Wednesday, October 20, 2010

LEESER ARCHITECTURE


LEESER ARCHITECTURE is an internationally acclaimed studio, known as a pioneer in design that specializes in the inclusion of new media and digital technologies in architecture. The firm’s work encompasses architectural design at all scales. Based in New York City, the studio has gained global recognition through cutting edge investigations and design research, incorporating and anticipating both current and future cultural trends and conditions. The careful analysis of a client’s needs and a close collaboration with each client are fundamental work methodologies of the Leeser philosophy.

For almost two decades, and Leeser Architecture, with Thomas Leeser as Principal, has been widely recognized for projects that emerge from cultural, social and technological patterns within the situations the firm engages. By shaping and refocusing our awareness of these forces, Leeser Architecture creates complex and richly varied spatial experiences, new programmatic relationships and beautifully simple organizations.

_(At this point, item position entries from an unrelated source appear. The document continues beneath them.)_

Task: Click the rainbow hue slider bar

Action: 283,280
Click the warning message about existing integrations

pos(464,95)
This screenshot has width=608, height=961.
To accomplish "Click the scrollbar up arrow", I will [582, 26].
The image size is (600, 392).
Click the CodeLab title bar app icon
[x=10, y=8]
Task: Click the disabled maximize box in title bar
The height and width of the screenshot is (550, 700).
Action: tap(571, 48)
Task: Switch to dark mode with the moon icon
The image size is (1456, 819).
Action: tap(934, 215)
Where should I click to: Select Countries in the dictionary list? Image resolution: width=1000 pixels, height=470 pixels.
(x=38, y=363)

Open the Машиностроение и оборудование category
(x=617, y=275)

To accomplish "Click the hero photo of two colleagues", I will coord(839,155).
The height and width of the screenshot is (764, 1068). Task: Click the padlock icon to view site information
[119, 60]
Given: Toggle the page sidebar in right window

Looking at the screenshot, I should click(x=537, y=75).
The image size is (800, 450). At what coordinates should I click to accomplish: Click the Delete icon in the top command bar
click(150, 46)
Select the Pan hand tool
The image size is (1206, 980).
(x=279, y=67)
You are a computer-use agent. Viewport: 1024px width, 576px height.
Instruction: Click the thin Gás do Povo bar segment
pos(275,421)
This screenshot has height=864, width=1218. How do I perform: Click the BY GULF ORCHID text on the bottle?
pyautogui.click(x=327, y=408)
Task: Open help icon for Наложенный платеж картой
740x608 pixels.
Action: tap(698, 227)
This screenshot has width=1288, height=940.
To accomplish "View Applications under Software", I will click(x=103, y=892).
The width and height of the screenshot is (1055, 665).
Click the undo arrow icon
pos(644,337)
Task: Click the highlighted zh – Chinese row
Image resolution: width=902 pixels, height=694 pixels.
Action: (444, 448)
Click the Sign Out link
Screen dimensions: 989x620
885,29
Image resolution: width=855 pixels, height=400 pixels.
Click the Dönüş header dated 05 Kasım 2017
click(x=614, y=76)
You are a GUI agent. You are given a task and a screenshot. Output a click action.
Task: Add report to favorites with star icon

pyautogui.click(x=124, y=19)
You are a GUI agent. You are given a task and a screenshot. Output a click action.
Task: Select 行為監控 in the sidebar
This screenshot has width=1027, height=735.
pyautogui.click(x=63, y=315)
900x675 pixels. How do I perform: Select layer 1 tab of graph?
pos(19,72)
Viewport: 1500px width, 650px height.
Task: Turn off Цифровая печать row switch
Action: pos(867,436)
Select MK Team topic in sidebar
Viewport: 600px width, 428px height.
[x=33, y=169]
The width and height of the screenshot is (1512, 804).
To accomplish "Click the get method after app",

LEESER ARCHITECTURE specializes in the design of museums and exhibitions, performing art centers, institutional and residential projects, and film, digital video and live performance theaters, and works with an extensive list of specialty consultants. The studio has achieved worldwide reputation for its influential designs, and was one of only five international firms selected to design the Olympic Village for NYC2012. In 2007, the firm won first prize and began initial stages for the World Mammoth and Permafrost Museum in Siberia.
In 2004 and 2008, the studio was also invited to participate in the Venice Biennale, architecture’s most prestigious international exhibition.
Recently, Leeser was selected for invited competitions to design an iconic hotel in Abu Dhabi and the Theater Heidelberg in Germany. The firm was also asked to make proposals for the Moscow Economic School in Russia and the Oasis Village in Dubai.
Among Leeser Architecture’s current projects are a major expansion and renovation to New York’s Museum of the Moving Image, slated to be complete in 2009, and the redesign of the historic Strand Theater.
Latest completed projects include the 3- Legged Dog Center for Art and Technology in Lower Manhattan, the first cultural institution to rebuild after September 11, 2001, as well as two inaugural exhibitions for Laboral Centro de Arte 7 Creation Industrial in Gijon, Spain.